Bioactive metabolites from the fungus Nectria galligena, the main apple canker agent in Chile

Author(s): Gutierrez M, Theoduloz C, Rodriguez J, Lolas M. Schmeda-Hirschmann G


The phytopathogenic fungus Nectria galligena Bres. is the most common canker disease agent of hardwood trees. The terpenoids colletochlorin B, colletorin B, ilicicolin C, E, and F, as well as the phytotoxin α,β-dehydrocurvularin have been isolated from liquid cultures of N. galligena obtained from the xylem of infected apple trees in central Chile. Ilicicolin C and F and α,β-dehydrocurvularin were active against Pseudomonas syringae with IC50 values of 28.5, 28.5, and 14.2 μg/mL, respectively, in the same range as streptomycin and penicillin G (11 and 15 μg/mL, respectively). All of the compounds showed moderate inhibitory activity toward the enzymes acetylcholinesterase (AChE) and β-glucuronidase. The most active enzyme inhibitors were colletochlorin B and ilicicolin C and E, with IC50 values of 30−36 μg/mL in the AChE assay and 32−43 μg/mL in the β-glucuronidase test.
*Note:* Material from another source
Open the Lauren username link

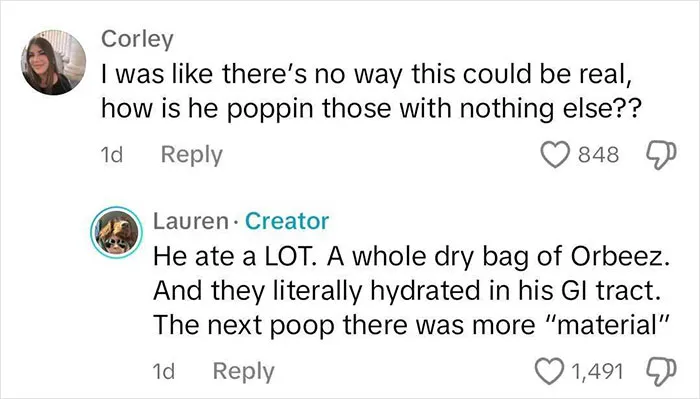coord(190,221)
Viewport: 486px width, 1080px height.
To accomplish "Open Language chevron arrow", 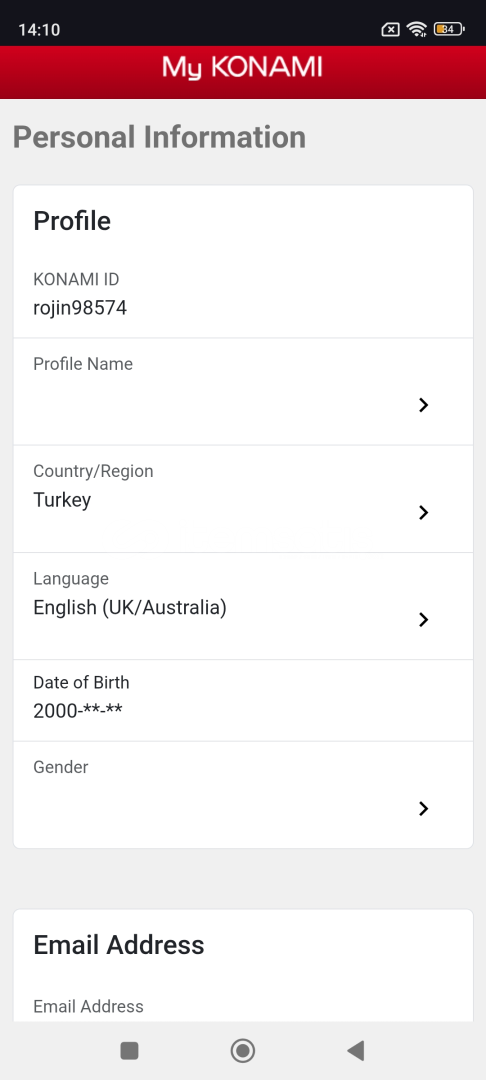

All of the chlorinated compounds showed some toxicity toward human lung fibroblasts, with IC50 values in the range of 64−120 μg/mL. α,β-Dehydrocurvularin proved to be the most toxic compound, showing IC50 values less than 12 μg/mL. The effect of the isolated compounds on seed germination and radicle and epicotyl growth was assessed in lettuce and millet seeds. At 100 and 200 μg/disk, α,β-dehydrocurvularin significantly reduced radicle length and epicotyl growth in Lactuca sativa. This is the first report on the occurrence of colletochlorin B, colletorin B, ilicicolin C, E, and F, as well as α,β-dehydrocurvularin associated to N. galligena.